The Emergency Economic Stabilization Act of 2008, popularly known as the bailout legislation, contains tax provisions that will benefit some taxpayers and penalize others. Among the widely-reported authorities the new law grants, the $700-billion government bailout legislation allows the Treasury Department to buy troubled mortgage assets from banks and other financial institutions, and invest directly in sputtering banks to bolster their liquidity position. But the new law changes some of the tax rules, too.
Here’s a rundown of those provisions and the affected tax law.
Gain or loss from the sale of stock
The Stabilization Act focuses on gains and losses related to so-called applicable preferred stock (APS) issued by an applicable financial institution (AFI). Under the new law, such gains or losss are treated as ordinary income or loss (as opposed to capital gain or loss). For this purpose, APS includes any stock which is preferred stock in Fannie Mae or Freddie Mac which was held by the AFI on September 6, 2008; or was sold by the institution on or after January 1, 2008 and before September 7, 2008.
An AFI is any financial institution referred to in Section 582(c)(2) of the Internal Revenue Code1. That select group includes any bank2; financial institution referred to in Section 591 of the Tax Code (mutual savings banks and savings and loan associations); small business investment company; and small business development corporation. Although the loss from the sale or worthlessness of Fannie or Freddie’s preferred stock would ordinarily be classified as a capital loss, the Stabilization Act enables these financial institutions to characterize such loss as ordinary in nature.
This is beneficial because capital losses can only be deducted against capital gains, whereas ordinary losses can be deducted against any variety of income. As a result, the losses are “usable” by virtually any affected financial institution. That means that the bank — through the associated tax benefit — can “book” the loss on the enumerated preferred stock, and stanch the capital drain the loss would otherwise engender.
The bill adds Section 162(m)(5) to the Internal Revenue Code, which applies to pay packages for employees of companies that accept bailout funds. In short, the new provision stipulates that some corporate payroll deductions are being disallowed for companies that take-up the government’s offer to buy-up troubled assets from the companies as a way of removing them from corporate balance sheets.
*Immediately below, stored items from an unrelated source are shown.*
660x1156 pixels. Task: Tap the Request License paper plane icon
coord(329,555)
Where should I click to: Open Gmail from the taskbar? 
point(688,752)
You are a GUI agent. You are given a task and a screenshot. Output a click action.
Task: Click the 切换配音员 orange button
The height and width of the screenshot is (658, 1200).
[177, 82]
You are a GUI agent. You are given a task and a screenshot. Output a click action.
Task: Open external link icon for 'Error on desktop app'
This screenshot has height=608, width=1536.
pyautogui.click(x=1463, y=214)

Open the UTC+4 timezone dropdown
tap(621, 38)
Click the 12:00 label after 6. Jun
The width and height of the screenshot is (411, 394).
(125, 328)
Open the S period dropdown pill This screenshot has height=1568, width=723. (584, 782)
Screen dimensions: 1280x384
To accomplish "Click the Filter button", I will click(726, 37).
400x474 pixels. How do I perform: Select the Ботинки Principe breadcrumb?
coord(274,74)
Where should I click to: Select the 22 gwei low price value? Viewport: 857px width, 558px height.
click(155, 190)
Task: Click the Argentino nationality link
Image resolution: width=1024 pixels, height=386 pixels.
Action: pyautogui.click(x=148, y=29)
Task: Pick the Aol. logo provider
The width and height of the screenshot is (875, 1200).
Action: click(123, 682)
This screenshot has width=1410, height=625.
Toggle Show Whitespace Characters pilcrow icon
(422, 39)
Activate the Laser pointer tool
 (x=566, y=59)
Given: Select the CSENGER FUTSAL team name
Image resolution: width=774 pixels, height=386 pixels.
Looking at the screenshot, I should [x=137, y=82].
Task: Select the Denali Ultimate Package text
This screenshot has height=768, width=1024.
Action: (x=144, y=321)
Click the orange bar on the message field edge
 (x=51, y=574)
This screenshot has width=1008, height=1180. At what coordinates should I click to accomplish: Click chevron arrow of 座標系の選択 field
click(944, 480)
More specifically, the provision says that no tax deduction is allowed for remuneration that exceeds $500,000 paid out for services performed by so-called covered executives during the applicable taxable year (that includes deferred deduction executive remuneration.) The $500,000 takes into consideration the sum of the remuneration for the taxable year, plus the portion of the deferred deductible remuneration from a prior taxable year.
For purposes of the Act, the term “applicable taxable year” is defined as the first taxable year which includes any portion of the period in which the Treasury Department has the authority to buy-up troubled assets. That authority is laid out in Section 101(a) of the law. All subsequent taxable years in which the buy-out is in effect will also be classified as applicable taxable years. The authorities to buy up the toxic assets are scheduled to end on December 31, 2009, although the powers may be extended for two additional years upon the request of the Secretary of the Treasury approval by Congress.